Work to do: Reproduce the lines word for word, beginning with the first one and stopping after the line that contains "point(34,483)".

▬▬▬▬▬▬▬▬▬▬

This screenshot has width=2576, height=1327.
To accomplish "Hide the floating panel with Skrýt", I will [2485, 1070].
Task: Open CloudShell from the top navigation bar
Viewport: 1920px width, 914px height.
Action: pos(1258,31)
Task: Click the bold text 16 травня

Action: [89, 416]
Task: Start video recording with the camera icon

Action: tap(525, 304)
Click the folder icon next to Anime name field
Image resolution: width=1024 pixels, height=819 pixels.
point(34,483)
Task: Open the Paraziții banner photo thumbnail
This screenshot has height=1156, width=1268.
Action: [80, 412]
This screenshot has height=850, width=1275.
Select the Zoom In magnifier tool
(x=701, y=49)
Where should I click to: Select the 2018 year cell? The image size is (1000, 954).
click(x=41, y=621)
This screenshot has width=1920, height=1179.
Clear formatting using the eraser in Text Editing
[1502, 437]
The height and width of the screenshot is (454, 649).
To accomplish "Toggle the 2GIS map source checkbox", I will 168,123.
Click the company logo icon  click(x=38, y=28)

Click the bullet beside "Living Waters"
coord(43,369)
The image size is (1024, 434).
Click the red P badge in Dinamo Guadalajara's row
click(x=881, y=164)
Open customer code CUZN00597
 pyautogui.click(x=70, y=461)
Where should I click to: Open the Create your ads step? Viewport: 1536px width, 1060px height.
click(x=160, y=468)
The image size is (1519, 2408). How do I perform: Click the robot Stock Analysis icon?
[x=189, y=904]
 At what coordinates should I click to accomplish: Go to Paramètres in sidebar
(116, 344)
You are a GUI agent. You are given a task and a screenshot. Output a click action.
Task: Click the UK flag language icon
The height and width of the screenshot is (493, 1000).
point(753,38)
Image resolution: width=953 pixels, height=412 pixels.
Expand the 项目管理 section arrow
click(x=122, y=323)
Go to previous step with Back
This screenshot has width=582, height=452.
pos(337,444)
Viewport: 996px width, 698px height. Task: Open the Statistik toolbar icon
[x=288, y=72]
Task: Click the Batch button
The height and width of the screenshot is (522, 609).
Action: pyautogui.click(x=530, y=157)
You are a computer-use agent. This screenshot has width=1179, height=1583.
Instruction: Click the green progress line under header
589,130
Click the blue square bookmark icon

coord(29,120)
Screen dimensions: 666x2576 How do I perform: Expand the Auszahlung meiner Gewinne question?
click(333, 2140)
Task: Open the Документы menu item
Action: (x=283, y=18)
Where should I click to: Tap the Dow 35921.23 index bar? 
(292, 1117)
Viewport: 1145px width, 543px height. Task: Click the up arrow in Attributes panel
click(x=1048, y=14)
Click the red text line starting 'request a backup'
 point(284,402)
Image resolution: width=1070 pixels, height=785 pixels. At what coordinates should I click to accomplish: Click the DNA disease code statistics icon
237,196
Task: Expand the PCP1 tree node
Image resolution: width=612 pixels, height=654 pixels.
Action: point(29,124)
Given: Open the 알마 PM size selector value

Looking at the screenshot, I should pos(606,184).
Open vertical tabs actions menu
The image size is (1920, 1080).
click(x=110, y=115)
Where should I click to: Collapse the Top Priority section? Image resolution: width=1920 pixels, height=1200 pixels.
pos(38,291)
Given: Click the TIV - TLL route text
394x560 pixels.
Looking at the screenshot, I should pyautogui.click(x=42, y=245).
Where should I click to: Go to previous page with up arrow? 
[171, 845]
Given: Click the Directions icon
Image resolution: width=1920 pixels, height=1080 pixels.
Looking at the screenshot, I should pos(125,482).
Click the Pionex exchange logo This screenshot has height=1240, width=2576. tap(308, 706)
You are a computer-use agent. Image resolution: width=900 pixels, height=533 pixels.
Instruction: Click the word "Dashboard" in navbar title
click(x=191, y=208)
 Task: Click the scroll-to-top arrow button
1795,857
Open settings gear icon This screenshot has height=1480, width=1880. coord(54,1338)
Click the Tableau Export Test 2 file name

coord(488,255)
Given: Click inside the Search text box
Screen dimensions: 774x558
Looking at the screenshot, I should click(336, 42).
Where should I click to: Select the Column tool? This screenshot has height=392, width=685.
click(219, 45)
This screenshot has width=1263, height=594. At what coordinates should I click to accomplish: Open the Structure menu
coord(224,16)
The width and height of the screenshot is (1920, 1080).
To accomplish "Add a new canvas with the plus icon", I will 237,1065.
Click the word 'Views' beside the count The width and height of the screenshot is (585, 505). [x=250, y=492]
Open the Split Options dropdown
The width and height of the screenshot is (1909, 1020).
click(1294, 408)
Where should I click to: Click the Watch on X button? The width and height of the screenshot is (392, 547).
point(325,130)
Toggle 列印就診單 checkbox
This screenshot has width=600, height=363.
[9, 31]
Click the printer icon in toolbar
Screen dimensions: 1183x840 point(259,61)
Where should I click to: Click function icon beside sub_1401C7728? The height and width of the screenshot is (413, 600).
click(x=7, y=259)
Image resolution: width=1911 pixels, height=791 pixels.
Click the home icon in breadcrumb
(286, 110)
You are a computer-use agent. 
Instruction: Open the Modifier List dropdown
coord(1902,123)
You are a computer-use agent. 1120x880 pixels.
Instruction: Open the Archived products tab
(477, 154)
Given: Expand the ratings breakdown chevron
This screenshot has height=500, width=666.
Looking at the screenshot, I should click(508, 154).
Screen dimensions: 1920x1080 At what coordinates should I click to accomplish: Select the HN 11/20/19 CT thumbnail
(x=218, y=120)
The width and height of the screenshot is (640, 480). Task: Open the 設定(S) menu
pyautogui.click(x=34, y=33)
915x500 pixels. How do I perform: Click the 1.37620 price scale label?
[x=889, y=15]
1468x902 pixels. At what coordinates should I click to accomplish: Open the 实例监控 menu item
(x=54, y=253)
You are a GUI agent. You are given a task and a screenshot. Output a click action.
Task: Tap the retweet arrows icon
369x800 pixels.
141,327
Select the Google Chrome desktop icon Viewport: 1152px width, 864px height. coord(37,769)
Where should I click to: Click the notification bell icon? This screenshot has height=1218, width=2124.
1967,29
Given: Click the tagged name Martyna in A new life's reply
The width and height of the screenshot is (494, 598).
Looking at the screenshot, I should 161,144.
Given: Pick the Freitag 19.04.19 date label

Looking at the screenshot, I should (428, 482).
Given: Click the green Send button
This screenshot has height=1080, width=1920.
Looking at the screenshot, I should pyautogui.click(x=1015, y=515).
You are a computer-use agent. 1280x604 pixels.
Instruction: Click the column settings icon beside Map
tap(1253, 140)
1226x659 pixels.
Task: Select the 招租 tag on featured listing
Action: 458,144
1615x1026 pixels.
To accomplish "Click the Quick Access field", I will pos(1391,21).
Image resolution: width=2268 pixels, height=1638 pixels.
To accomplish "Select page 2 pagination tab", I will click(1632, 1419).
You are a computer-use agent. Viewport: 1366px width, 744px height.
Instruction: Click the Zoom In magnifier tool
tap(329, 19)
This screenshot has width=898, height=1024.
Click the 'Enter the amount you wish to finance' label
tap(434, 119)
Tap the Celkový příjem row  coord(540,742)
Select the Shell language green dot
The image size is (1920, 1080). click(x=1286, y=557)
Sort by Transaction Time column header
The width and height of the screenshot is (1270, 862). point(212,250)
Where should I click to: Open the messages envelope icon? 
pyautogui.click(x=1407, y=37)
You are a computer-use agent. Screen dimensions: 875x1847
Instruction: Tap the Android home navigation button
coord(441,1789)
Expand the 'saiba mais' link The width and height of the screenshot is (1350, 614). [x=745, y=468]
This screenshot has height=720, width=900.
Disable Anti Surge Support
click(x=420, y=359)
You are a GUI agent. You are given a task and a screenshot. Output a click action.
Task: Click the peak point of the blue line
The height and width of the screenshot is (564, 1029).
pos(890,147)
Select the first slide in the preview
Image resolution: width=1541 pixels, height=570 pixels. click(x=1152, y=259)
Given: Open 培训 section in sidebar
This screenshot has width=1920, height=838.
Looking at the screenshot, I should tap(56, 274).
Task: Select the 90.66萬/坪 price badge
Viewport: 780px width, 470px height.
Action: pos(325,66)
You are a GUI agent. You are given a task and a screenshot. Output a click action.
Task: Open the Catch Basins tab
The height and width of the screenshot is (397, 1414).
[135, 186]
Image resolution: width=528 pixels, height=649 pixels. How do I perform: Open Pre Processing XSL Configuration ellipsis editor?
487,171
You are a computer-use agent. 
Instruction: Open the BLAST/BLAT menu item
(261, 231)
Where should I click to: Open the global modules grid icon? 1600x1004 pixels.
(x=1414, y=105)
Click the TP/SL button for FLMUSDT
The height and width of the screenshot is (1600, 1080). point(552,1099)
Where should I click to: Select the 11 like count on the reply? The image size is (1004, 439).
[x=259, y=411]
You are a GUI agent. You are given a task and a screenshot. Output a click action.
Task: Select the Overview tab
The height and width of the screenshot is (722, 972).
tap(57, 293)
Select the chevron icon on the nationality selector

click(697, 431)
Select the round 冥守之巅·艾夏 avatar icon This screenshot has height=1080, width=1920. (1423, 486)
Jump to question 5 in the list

▬▬▬▬▬▬▬▬▬▬

Expected answer:
This screenshot has width=2576, height=1327.
To accomplish "Hide the floating panel with Skrýt", I will [2485, 1070].
Task: Open CloudShell from the top navigation bar
Viewport: 1920px width, 914px height.
Action: pos(1258,31)
Task: Click the bold text 16 травня

Action: [89, 416]
Task: Start video recording with the camera icon

Action: tap(525, 304)
Click the folder icon next to Anime name field
Image resolution: width=1024 pixels, height=819 pixels.
point(34,483)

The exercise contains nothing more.